An Interior of Stone and Mood Lighting

Inside, an unrealistically minimalist design includes no screens or gauges to give the driver any information at all when parked. They slide out when needed, Jaguar says.

A “central spine” divides the cabin laterally, splitting floating seats. Incredibly, Jaguar says it’s built from “soothing travertine stone.”

Concept cars, we should note, do not have to pass crash tests.

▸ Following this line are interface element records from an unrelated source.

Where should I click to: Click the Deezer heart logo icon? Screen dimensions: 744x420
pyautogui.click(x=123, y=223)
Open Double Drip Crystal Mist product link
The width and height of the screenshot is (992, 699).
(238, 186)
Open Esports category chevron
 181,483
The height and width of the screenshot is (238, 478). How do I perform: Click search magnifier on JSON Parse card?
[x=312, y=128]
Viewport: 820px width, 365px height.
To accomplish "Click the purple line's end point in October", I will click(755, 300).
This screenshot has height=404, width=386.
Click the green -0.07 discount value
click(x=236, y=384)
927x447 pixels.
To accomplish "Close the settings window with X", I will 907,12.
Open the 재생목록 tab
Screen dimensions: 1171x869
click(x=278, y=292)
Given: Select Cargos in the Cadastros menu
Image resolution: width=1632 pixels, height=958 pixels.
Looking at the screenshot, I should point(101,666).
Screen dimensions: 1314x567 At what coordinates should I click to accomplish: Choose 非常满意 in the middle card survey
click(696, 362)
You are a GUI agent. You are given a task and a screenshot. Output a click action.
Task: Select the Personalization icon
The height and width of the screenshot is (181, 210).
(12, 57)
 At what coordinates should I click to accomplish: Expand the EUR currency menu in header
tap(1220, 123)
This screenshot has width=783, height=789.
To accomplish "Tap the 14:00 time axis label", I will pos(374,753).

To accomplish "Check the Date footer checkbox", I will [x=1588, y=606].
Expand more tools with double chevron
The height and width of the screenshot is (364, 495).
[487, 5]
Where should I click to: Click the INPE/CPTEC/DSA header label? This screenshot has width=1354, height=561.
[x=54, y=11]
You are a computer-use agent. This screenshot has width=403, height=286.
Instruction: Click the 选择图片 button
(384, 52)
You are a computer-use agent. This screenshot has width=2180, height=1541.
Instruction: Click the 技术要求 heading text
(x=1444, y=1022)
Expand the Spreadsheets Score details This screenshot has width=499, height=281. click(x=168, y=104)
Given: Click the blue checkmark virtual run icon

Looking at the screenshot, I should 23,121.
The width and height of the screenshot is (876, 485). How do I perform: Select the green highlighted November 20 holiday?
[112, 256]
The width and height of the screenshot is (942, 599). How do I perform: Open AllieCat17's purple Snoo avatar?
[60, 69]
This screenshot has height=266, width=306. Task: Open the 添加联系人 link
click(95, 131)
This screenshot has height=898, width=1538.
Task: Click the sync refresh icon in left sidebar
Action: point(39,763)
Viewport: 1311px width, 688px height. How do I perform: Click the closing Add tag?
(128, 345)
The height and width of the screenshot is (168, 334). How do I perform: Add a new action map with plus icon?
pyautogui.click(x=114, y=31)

Three “totems” – one each made of brass, travertine, and alabaster – sit behind a powered panel in the door. The driver can select one and slide it into the center console. That “tailors the mood of the interior. Everything, from the ambient lighting and unique soundscape to the tailored screen graphics, reflect the properties of the chosen material. Bespoke scents interact with the materials for unprecedented personalization,” Jaguar says.

The company has provided no mechanical details.

The interior of the Jaguar Type 00 Concept with its screens revealed

Precedes a Real Car

Concept cars are almost always unrealistic ideas. But they sometimes preview real cars. Jaguar says the Type 00 carves a path for a production car soon – “an electric four‑door GT – to be revealed in late 2025 and built in the UK.”

In the parlance of automotive designers, a GT is a grand touring car — a powerful luxury car with near sports car performance but a more cushioned ride. Jaguar says that car will offer up to 430 miles of range and be capable of adding 200 miles in as little as 15 minutes from a DC fast charger.

Industry publication Automotive News says the GT model “is targeted to have 1,000 hp.”

Alienating Many Customers on Purpose

From the strange video to the strikingly odd design, the new Jaguar image is earning derision from some quarters. That may be deliberate.

“In a presentation to reporters at JLR’s headquarters in England in November,” Automotive News reports,  Managing Director Rawdon Glover, “said the reborn Jaguar brand will not retain most current customers. He said JLR executives estimate just 10 to 15 percent of current Jaguar customers will buy one of the new models.”

But the new models will carry asking prices “twice the price of the current lineup.” The company may be banking on a new iconoclastic image that could attract a wealthy subset looking to stand out. It’s the nature of exclusive things to exclude. The question for Jaguar is whether it can attract just enough buyers from such an exclusive clientele to rebuild its reputation.